Yield, creep and recovery

Material flow behaviour may include the phenomenon called “creep” which applies to various liquids and semi-solids, like gels and lotions that continue to move slightly even after placement on the skin.

Research & development’s (R&D) intent when formulating the substance is to minimise movement.

This is because the medicinal effect is best accomplished by keeping the material in the original position where it is applied.

Laws pertaining to the effect of gravity and what happens to materials in motion require that flow behaviour continue until the lowest energy state is achieved.

Simply put, R&D needs to know how much force is needed to initiate flow of a material, how long the movement of the material will continue once flow has commenced, and the potential displacement or deformation of the material relative to its initial position.

Controlled stress rheometers are the instrument type used to characterise this behaviour.

Figure 1 shows the Cone and Plate model which can work with a very small sample size, normally less than 1 mL, to make the measurement.

The substance is placed on a temperature-controlled plate at perhaps 98.6° F (37°C) to simulate body temperature.

DATA FOR REVIEW |
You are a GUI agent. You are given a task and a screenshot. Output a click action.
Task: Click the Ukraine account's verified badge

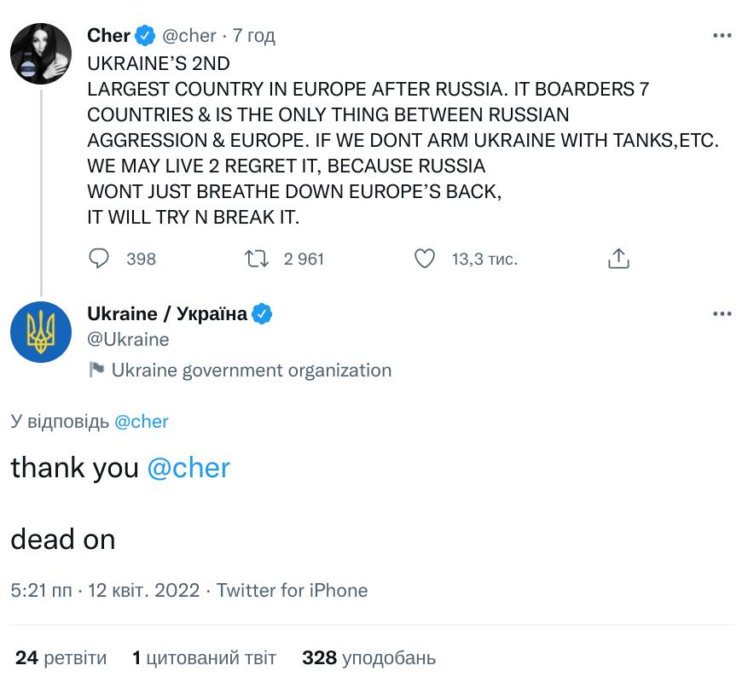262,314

---

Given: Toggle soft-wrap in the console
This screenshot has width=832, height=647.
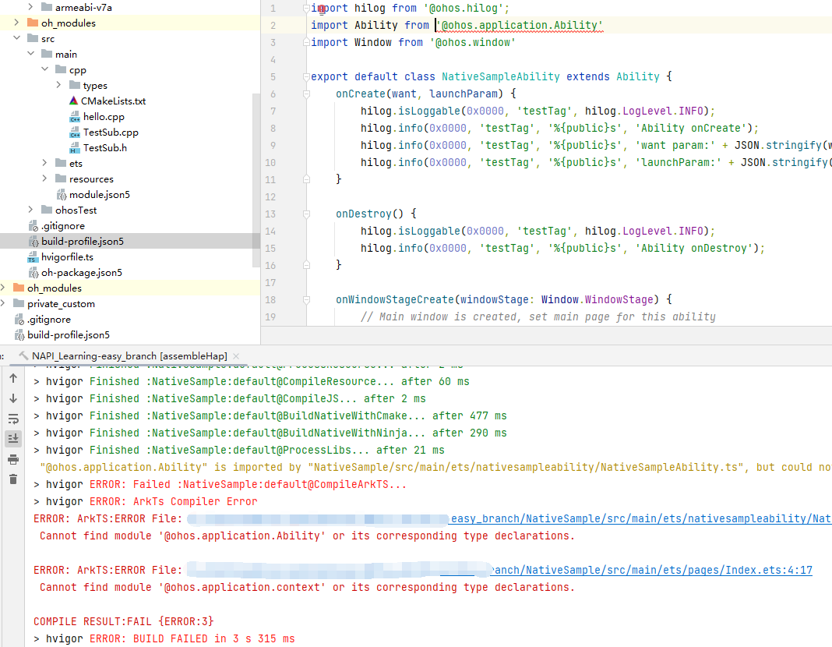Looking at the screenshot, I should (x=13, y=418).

WORK INSTRUCTION 1 | Copy everything in the passage on yield, creep and recovery from "Research & development’s" down to "make the measurement.".
WORK INSTRUCTION 2 |
Answer these questions about the passage on yield, creep and recovery.
(a) What type of instrument is used to characterize this flow behavior?
(b) What sample size does the Cone and Plate model normally need?
(c) To what temperature might the plate be set, and for what purpose?
WORK INSTRUCTION 3 | Extend the passage on yield, creep and recovery from the point where it stops.

TASK RESPONSE 1 |
Research & development’s (R&D) intent when formulating the substance is to minimise movement.

This is because the medicinal effect is best accomplished by keeping the material in the original position where it is applied.

Laws pertaining to the effect of gravity and what happens to materials in motion require that flow behaviour continue until the lowest energy state is achieved.

Simply put, R&D needs to know how much force is needed to initiate flow of a material, how long the movement of the material will continue once flow has commenced, and the potential displacement or deformation of the material relative to its initial position.

Controlled stress rheometers are the instrument type used to characterise this behaviour.

Figure 1 shows the Cone and Plate model which can work with a very small sample size, normally less than 1 mL, to make the measurement.

TASK RESPONSE 2 |
(a) Controlled stress rheometers.
(b) Normally less than 1 mL.
(c) About 98.6° F (37°C), to simulate body temperature.

TASK RESPONSE 3 |
The cone spindle is brought down into contact with the substance, which spreads out filling the gap between plate and spindle. Once at test temperature, the sandwiched material is now ready for evaluation.

The first order of business is to determine the amount of force that will cause the material to flow.

This is called the “yield stress”. Controlled stress rheometers have an advantage over other instruments for making this type of measurement.

Increasing torque is gradually applied to the cone spindle until the slightest amount of rotational movement is detected.

An optical encoder inside the instrument makes it possible to know with great precision when the spindle changes from its stationary position and first starts to rotate.

Initially the movement will be due to elastic, and therefore fully recoverable, stretch of the sample structure.

At a certain stress, the onset of flow for the substance is clearly established without destroying or compromising the structure of the material prior to that moment in time.

Figure 2 shows the graph of yield stress measurement for two different materials measured by a controlled stress rheometer.

The y-axis is the shear rate applied to the material as measured by the instrument vs. the x-axis which is the controlled stress that is applied to the material by the rheometer.

After yield has occurred, the question is whether the flow movement will continue, especially if the force applied to the material reduces or is removed altogether.

Creep is the term used to characterise continuing deformation at a slow rate of movement after yield.

The controlled stress rheometer is uniquely qualified to make this measurement because it can continue to apply the low level force to the material that simulates the real-life situation, such as gravity causing a medicinal lotion to sag after application.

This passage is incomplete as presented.